Pertarungan Pilpres 2019 diprediksi bakal kurang seru, apa sebabnya? Belum apa-apa, pihak oposisi sudah tidak kompak dan satu suara.
Demokrat terwakili oleh Andy Arief beberapa kali melontarkan kritik kepada Prabowo, terakhir Andy kritik keseriusan Prabowo menjadi Presiden.
Sementara PAN diwakili oleh Sekjennya, Eddy Soeparno mengemukakan partainya akan lebih fokus menyelamatkan biduk partai dibandingkan berkampanye untuk Prabowo.
Alasan PAN ini masuk akal, pada Pileg 2014 partai ini dari hasil survei LSI terbaru PAN terancam tidak memenuhi Electoral Threshold 2019.Â
Bagaimana nasib koalisi, bibit ketidakakuran antar pendukung koalisi yaitu partai Demokrat, Gerindra, dan PAN tak bisa disembunyikan setelah isu mahar uang kardus yang dihembuskan Andy Arief dari Demokrat.
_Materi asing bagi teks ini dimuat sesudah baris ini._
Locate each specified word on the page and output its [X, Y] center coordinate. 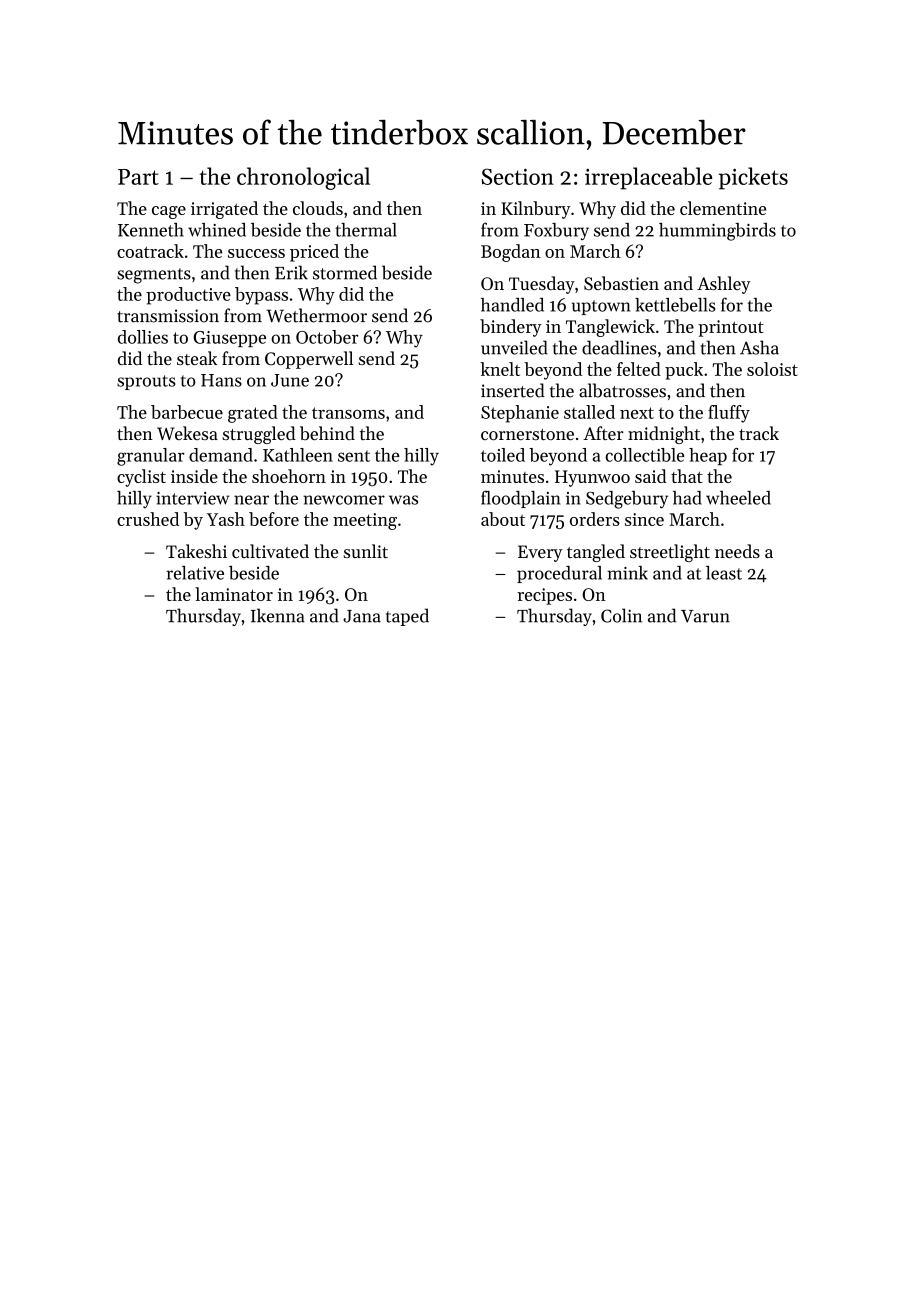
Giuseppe [229, 339]
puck [684, 371]
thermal [366, 230]
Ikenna [278, 615]
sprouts [146, 382]
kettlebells [675, 305]
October [327, 337]
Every [540, 553]
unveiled [514, 347]
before [274, 519]
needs [737, 551]
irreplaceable [648, 178]
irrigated [224, 210]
PKS saja terlihat tetap komit mendukung Prabowo, padahal partai ini pun juga sudah tidak solid setelah Anies Matta dan Fahry Hamzah menggembosi dari dalam kepemimpinan Sohibul Imam. PKS pun diprediksi tidak bisa memenuhi Electoral Threshold 2019.Â
Bisa jadi ini alasan Prabowo "ogah - ogahan" untuk turun ke bawah menemui calon pemilih seperti kritikan Andy Arief bahwa Prabowo tidak serius menjadi Presiden.
Di media massa tampak hanya Sandiaga Uno yang rajin menemui calon pemilih ke beberapa daerah, sesekali Ketua Partai PAN, Zulkifli menemani.
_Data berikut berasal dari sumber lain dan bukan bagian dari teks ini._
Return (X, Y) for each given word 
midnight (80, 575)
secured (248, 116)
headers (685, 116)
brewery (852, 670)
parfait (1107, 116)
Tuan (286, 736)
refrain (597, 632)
Apakah ketidakkompakan biduk koalisi ini hanya strategi agar petahana lengah dan percaya diri?
 Bukan tidak mungkin, secara matematik berat melawan petahan dari segi logistik dan elektabilitas, beberapa survei membuktikan popularitas Joko Widodo melewati jauh Prabowo.
Ibarat permainan bola, saat ini skuad koalisi sedang menyiapkan serangan balik ke kubu petahana setelah percobaan serangan pertama lewat Hoax Ratna Sarumpaet gagal total bahkan beberapa petinggi koalisi terancam kasus hukum.Â
Serangan balik seperti apa yang akan dilakukan skuad koalisi? Kondisi politik selalu dinamis, sulit diprediksi meski saat ini petahana di atas angin, bukan tak mungkin bisa terjungkal di menit - menit akhir.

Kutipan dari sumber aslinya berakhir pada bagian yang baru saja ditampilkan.